11.9.09

A pandemia da gripe é amiga da igreja?


Andam por aí umas teorias da conspiração. Avisam os incautos (todos nós, à excepção dos visionários que destaparam o cobertor da teoria conspirativa) que esta gripe é uma maquinação dos interesses da indústria farmacêutica que tem medicamentos para a curar. E nós, que vamos sendo instruídos no maléfico poder que os capitalistas têm (ainda hoje aprendi com uma aluna, que escreveu numa tese de licenciatura que o grande capital se alimenta da pobreza), devemos desconfiar dos rebuçados que as empresas farmacêuticas apresentam como cura. Para uma doença que, garantem-nos, terá sido inventada só para que os medicamentos tivessem serventia.


(Isto faz-me lembrar outra deliciosa teoria conspirativa. Há quem assegure a pés juntos que os anti-vírus que instalamos nos computadores são da autoria de génios da informática que, por sua vez, são os inventores dos monstruosos vírus que se espalham pela rede, contaminando os computadores que estejam desprotegidos.
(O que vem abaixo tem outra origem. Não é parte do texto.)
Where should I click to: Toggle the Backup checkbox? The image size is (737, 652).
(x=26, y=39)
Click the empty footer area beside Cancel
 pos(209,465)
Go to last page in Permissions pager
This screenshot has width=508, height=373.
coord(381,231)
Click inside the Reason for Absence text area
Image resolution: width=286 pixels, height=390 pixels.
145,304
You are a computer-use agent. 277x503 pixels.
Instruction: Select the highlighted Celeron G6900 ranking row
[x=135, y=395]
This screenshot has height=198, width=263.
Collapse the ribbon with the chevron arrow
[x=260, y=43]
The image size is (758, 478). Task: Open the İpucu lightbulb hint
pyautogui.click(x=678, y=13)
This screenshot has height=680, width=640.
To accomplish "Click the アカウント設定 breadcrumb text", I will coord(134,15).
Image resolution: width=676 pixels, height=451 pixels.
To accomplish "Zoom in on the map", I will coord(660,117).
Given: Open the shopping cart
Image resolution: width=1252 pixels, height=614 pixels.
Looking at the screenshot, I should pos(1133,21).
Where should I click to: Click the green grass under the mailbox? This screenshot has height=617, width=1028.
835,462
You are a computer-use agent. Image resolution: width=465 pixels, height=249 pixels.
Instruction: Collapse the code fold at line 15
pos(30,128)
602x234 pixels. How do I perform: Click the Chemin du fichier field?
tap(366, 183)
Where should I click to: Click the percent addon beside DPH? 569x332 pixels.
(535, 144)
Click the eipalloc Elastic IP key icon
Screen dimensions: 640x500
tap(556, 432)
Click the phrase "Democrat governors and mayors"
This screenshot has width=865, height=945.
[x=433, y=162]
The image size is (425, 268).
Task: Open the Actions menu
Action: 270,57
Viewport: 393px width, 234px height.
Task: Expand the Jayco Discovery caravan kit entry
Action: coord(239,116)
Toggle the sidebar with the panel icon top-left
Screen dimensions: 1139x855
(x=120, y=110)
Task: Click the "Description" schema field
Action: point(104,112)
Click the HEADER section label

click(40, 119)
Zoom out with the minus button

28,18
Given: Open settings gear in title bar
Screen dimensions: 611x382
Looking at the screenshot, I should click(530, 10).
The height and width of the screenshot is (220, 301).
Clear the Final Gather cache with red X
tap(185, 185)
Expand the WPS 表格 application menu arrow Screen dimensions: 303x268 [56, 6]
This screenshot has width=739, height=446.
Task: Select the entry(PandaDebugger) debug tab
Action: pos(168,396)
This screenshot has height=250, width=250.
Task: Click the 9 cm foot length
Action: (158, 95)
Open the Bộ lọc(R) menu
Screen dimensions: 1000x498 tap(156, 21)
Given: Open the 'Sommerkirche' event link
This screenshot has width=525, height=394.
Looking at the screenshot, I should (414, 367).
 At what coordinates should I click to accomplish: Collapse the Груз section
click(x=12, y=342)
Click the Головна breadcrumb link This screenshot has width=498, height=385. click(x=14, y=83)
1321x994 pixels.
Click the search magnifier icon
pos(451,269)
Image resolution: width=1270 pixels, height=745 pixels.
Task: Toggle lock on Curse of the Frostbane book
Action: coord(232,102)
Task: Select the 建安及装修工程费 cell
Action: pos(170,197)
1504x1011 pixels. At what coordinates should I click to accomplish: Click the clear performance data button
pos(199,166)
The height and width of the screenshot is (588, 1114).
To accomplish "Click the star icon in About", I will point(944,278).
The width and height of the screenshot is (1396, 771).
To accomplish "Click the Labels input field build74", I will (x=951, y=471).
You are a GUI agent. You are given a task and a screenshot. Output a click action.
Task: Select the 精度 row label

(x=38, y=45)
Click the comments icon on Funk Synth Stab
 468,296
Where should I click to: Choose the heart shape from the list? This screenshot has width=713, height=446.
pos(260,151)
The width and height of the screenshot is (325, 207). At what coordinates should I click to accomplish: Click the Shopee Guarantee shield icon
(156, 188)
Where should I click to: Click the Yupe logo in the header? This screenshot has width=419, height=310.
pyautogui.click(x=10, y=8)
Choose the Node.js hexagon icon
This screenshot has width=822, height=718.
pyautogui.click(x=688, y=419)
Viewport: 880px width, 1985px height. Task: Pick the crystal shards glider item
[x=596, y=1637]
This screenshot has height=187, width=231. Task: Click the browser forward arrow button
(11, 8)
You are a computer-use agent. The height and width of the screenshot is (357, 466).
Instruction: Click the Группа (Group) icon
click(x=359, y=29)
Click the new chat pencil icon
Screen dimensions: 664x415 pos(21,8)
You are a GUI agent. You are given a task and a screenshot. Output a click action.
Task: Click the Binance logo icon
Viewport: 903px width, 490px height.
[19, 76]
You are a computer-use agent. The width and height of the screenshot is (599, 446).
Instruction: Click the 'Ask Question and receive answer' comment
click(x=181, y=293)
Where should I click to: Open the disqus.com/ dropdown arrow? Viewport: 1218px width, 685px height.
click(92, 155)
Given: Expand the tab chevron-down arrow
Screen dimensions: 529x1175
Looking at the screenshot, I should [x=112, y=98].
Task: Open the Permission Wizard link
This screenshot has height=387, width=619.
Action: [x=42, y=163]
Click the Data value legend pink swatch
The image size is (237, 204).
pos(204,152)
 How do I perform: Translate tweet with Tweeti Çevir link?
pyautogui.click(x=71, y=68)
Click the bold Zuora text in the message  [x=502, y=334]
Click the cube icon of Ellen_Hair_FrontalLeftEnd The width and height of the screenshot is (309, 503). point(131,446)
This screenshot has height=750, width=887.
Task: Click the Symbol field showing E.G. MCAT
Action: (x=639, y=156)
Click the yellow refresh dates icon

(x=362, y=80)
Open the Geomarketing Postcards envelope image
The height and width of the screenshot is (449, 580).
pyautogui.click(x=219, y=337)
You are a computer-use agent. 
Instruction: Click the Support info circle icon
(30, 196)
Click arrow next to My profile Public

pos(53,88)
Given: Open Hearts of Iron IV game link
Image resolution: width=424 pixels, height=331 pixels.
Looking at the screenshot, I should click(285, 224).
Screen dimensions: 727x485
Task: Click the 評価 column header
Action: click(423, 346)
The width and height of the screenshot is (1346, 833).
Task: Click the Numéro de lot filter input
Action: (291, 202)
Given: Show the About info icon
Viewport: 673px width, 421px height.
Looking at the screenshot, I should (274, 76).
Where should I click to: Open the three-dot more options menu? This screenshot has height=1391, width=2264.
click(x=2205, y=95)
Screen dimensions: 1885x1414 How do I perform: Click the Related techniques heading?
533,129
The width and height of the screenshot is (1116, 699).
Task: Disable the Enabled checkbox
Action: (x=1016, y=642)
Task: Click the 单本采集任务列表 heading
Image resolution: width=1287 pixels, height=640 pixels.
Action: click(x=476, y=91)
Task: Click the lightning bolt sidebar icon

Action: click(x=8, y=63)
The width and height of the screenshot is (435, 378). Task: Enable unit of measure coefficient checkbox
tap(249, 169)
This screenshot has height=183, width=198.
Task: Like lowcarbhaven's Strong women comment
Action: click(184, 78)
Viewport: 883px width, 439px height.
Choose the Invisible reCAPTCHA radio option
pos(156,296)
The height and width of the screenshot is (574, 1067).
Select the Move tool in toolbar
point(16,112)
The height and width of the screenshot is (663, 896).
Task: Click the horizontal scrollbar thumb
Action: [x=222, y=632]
A isto chamo o síndrome da pescadinha de rabo na boca: o inventor da cura é o mesmo que espalhou o mal. Só para a cura ser vendida a peso de ouro. Talvez seja ingénuo, mas não me convenço que a estupidez humana atinja tamanhas proporções. Nem no pior capitalismo suicidário.)


A gripe que anda por aí ameaça, agora que o Outono está para chegar. Um responsável do governo previu que mais de dez por cento da população vai ser infectada. A massa cinzenta arregimenta-se à volta de planos de contingência. A prevenção é, mais do que nunca, a prioridade. As pessoas devem ser informadas, alarmadas se preciso for, para comportamentos que reduzam as possibilidades de contágio. Mil e uma ideias têm proliferado. Por exemplo, a hierarquia eclesiástica aconselhou os frequentadores de missas a evitarem a saudação eucarística que envolvia contacto físico, torcendo um hábito sedimentado. Há reportagens nas televisões sobre hábitos de higiene que evitam o contágio da doença. Lá para os países nórdicos, desaconselha-se o cumprimento entre as pessoas sempre que trocarem um aperto de mão ou se oscularem no rosto.


A gripe, que já era má por ter conquistado o lugar de pandemia, ainda por cima exige a alteração dos hábitos sociais. Não que isso seja mau – estar parado no tempo é que é mau (menos para os conservadores). Se já muitos denunciam a frieza nas relações humanas com o distanciamento que se cultiva entre as pessoas, agora o fenómeno vai crescer de intensidade. É que se estamos habituados a saudar as pessoas com um aperto de mão ou com dois beijos (ou apenas um, na versão chique e social-democrata), a troca de afectos vai ser desaconselhada mercê da hedionda gripe. Quando a pandemia já só for uma nota de rodapé, se calhar não vamos readquirir os velhos hábitos. Já só cumprimentaremos os outros com um aceno de mão, ou com o vago uso de fórmulas verbais – o que hoje reservamos a quem não conhecemos de lado nenhum. No rescaldo da gripe, estaremos todos mais frios uns com os outros, menos humanos.


Desconfio que a igreja tem esfregado as mãos de contentamento. Se as pessoas ficarem assustadas com este alarmismo, vão rever outros hábitos tão censurados pela igreja católica. Por exemplo, o sexo com estranhos (as deploráveis – pela igreja – "relações esporádicas ou fortuitas"). Quem se arrisca à troca de fluidos com um desconhecido? Já havia a SIDA a pairar como cutelo na (regresso ao jargão católico) "promiscuidade". Os preservativos (por acaso freneticamente combatidos pela mesma entidade) resolviam os riscos de contágio dessa terrível doença. Com a gripe pandémica, o potencial de contágio por causa da dita "promiscuidade" intensifica-se. Sobretudo se os mortais entregues ao prazer carnal forem adeptos de certas "depravações" (e retomo a linguagem católica).


Se eu fosse um cultor de teorias da conspiração, diria que foram agentes infiltrados da igreja que desenvolveram em laboratório o vírus da gripe A e depois o espalharam metodicamente pelo mundo fora. Se os padres já se dispõem a alterar um hábito consagrado nas missas (o abraço, o cumprimento, ou o beijinho "na paz de Cristo"), dir-se-ia tratar-se de uma táctica só para amedrontar crentes e não crentes (sobretudo aqueles). E assegurar que a libertinagem sexual nunca foi tão desaconselhada. Saibam as hormonas responder ao repto da "razão", pois.


E assim a igreja esposou a gripe A, sua aliada da retrógrada moral sexual que insiste em difundir. Haja uma fervilhante criatividade a fermentar as teorias da conspiração, e tudo se torna possível e provável.